5.4.4 Bij zijn brief van 20 februari 1998 heeft verweerder appellanten voor onbepaalde tijd een extra termijn verleend voor het indienen van bewijs van invoer ten verbruike in (een) derde land(en) van het met de Pacific Rose uitgevoerde rundvlees. Op geen enkele wijze valt in deze brief te lezen dat verweerder hiermee heeft beoogd ook andere in Verordening (EEG) nr. 3665/87 gestelde termijnen te verlengen. Het College verwerpt dan ook het in punt 4.4 opgenomen betoog van appellanten.
5.4.5 Het College verwerpt ten slotte ook de in de punt 4.5 geformuleerde grief van appellanten. Hiertoe wordt het volgende overwogen.
De terugvorderingsbevoegdheid in de van toepassing zijnde nationale en communautaire regelgeving is niet aan enige termijn gebonden. Dit betekent evenwel niet dat in bepaalde omstandigheden de intrekking - en de daarop berustende terugvordering - van definitief verleende uitvoerrestituties als hier in geding na verloop van tijd niet in strijd kan geraken met algemene rechtsbeginselen, die ook in de communautaire rechtsorde gelden, zoals het vertrouwensbeginsel. Gezien de, relatief geringe, tijdspanne tussen het moment waarop de onderhavige restituties zijn verleend en het moment waarop de desbetreffende restitutiebedragen zijn teruggevorderd, is het College van oordeel dat zodanige omstandigheden zich hier niet voordoen.
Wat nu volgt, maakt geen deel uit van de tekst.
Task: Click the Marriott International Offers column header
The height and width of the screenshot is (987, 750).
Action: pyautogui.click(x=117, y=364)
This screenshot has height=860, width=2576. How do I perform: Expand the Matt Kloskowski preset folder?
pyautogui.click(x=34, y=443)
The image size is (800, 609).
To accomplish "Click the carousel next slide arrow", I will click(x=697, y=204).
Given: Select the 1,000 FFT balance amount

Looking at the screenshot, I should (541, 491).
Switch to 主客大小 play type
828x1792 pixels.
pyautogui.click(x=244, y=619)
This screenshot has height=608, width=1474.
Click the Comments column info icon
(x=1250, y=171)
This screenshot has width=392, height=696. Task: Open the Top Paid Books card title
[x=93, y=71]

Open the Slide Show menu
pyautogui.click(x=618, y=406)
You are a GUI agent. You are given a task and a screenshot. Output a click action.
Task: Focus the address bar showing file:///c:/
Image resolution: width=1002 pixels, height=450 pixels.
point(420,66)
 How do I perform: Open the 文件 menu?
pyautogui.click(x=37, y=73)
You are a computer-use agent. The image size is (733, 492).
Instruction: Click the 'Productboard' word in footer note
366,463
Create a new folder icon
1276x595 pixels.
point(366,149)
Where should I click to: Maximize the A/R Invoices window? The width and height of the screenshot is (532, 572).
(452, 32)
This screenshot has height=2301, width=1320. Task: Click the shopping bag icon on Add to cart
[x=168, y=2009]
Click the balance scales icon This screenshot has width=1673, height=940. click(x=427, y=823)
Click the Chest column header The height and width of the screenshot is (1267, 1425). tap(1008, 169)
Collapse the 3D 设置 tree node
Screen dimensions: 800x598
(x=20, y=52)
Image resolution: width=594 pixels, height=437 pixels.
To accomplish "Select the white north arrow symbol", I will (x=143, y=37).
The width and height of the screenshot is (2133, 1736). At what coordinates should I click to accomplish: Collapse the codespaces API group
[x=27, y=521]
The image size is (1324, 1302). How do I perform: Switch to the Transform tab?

Hierbij neemt het College mede in aanmerking dat tussen de hiervoor bedoelde momenten in ieder geval minder tijd is verstreken dan de in artikel 52, vierde lid, onder b, van de in dit geval niet van toepassing zijnde Verordening (EG) nr. 800/1999 genoemde termijn van vier jaar.
5.5 Gelet op het vorenoverwogene, dient het beroep van appellanten sub 1 t/m 9 ongegrond te worden verklaard. Het College acht geen termen aanwezig voor een proceskostenveroordeling met toepassing van artikel 8:75 Awb.